- ICH GCP
- 미국 임상 시험 레지스트리
- 임상시험 NCT03725046
Impact of an Optimized Communication on the Readmission for Adverse Drug Event (URGEIM)
Evaluation of the Impact of an Optimized Communication Between Hospital and Community on the Readmission at the Emergency Department for an Adverse Drug Event : Randomized Controlled Trial
Emergency departments (EDs) are a crucial element of health care systems as they constitute the interface between hospital and communities. The goals of the ED are to make an initial diagnosis and deliver urgent and critical care 24 hours per day and 365 days a year. Also, many Adverse Drug Events (ADEs) are not identified by emergency physicians. ADEs are injuries resulting from a drug related medical intervention. Their detection, documentation and reporting are essential for adequate medical care and knowledge of risk/benefit profiles of medication throughout their lifecycle. However, a number of studies indicate that in clinical practice the under-reporting of ADEs is a pervasive and widespread problem. The main reasons for under-reporting were difficulty in determining the cause of the ADE, lack of time, poor integration of ADE-reporting systems and uncertainty about reporting procedures. Successful treatment of ADEs depends on the ability of physicians to attribute ADEs to a medication. Some studies have reported that not only pharmacists but also pharmacy student were one of the best health care providers to establish medication history and detected ADEs.

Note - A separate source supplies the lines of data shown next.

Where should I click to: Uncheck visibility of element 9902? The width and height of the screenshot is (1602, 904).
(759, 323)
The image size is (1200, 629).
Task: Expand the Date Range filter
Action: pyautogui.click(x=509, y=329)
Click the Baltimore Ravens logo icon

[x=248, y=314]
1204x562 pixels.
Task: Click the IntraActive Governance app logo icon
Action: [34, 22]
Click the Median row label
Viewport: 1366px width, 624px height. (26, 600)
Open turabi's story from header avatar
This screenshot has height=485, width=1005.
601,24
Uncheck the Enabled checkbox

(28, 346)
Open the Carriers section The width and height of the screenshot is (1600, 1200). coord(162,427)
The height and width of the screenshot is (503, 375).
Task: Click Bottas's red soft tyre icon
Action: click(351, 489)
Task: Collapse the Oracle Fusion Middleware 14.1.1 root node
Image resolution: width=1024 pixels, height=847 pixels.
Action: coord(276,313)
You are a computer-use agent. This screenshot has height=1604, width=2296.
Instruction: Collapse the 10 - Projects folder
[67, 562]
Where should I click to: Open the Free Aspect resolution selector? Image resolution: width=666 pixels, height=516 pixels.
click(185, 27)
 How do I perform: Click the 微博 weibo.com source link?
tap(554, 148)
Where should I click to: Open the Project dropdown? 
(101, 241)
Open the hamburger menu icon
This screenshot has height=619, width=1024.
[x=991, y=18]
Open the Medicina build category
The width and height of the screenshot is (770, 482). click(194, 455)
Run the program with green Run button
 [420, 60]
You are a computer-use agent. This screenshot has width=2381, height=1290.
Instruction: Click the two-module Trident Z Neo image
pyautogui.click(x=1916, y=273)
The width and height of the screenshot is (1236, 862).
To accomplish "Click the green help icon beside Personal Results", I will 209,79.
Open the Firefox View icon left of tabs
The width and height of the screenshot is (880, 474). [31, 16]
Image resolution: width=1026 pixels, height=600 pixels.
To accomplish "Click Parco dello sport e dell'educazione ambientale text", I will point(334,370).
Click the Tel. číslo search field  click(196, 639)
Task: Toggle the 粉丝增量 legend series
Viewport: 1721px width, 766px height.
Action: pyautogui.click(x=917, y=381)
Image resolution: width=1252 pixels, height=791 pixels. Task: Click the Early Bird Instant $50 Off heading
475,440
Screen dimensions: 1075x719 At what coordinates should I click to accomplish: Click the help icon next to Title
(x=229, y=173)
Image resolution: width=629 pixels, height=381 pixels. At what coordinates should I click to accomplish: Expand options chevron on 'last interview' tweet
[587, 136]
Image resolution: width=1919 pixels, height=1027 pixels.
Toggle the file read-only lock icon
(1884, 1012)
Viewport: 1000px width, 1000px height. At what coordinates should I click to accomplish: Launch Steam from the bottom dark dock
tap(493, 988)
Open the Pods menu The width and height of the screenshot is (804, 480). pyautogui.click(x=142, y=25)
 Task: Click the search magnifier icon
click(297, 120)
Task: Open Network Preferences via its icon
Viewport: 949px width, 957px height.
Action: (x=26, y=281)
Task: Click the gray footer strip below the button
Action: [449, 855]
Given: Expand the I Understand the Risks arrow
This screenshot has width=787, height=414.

It has also been shown that a clinical pharmacist, within the emergency medical team, can improve the detection of ADE through drug expertise and reliable drug history. This approach has been adopted at Montpellier University Hospital since November 2011. During the initial diagnosis of the ADE, the revision of a drug treatment at risk cannot be carried out in emergency department by the emergency physician. Indeed, the latter intervenes punctually but he is not the patient's referring doctor. Guidance and follow-up of the patient throughout the care journey is the responsibility of the referring physician, sometimes accompanied by the pharmacist. It is therefore very important that a relevant information detected at the hospital can be passed on to the referring health professionals who will review and adapt the treatment. The city-hospital link is essential to guarantee the continuity and the consistence of the care process. When a patient is discharging with the emergency department, the outgoing mail often mentions only the reason for admission, and the information concerning the detection or suspicion of an ADE is not systematically stipulated. However, this information is essential to trigger a process of therapeutic revision (therapeutic modification, therapeutic education, referral to specialized consultations ...) that will prevent the recurrence of the ADE and therefore the readmission to emergency department. To date, the rate of readmission to emergency department after a first visit related to an ADE is between 3.6 and 18.7%.
Our goal is to evaluate the impact at 6 months of a medical-pharmaceutical follow-up and the optimization of the city-hospital link following an admission at emergency department for ADE, on the readmission to emergency department for the same ADE.
This is a single-center randomized, controlled, open-label, two-arm, parallel, "usual information transmission" or "optimized information transmission" study. The duration of a patient's follow-up is 6 months.
Each patient with an occurring ADE detected during emergency department admission could be participating in the study.
Specific management of the experimental group: Sending to the community referring physician by the emergency department an discharge report containing the reason for emergency consultations (report currently made as part of the treatment). Within 72 hours (working hours), the Emergency Clinical Pharmacist contacts the referring physician and the patient's community pharmacist to discuss how to manage the ADE. In parallel, a second report, summary of the ADE (ADE-report), is sent to them. The ADE-report, written and validated by the investigators (emergency physician and clinical pharmacist), includes the type of ADE, the suspected drug(s) and other recommendations: therapeutic modification, referral to specialized consultations (geriatrics ...)
Control group: The emergency department sends to the referring doctor a letter to inform him about the reason of consultations in the emergency department (mail currently realized as part of the care process).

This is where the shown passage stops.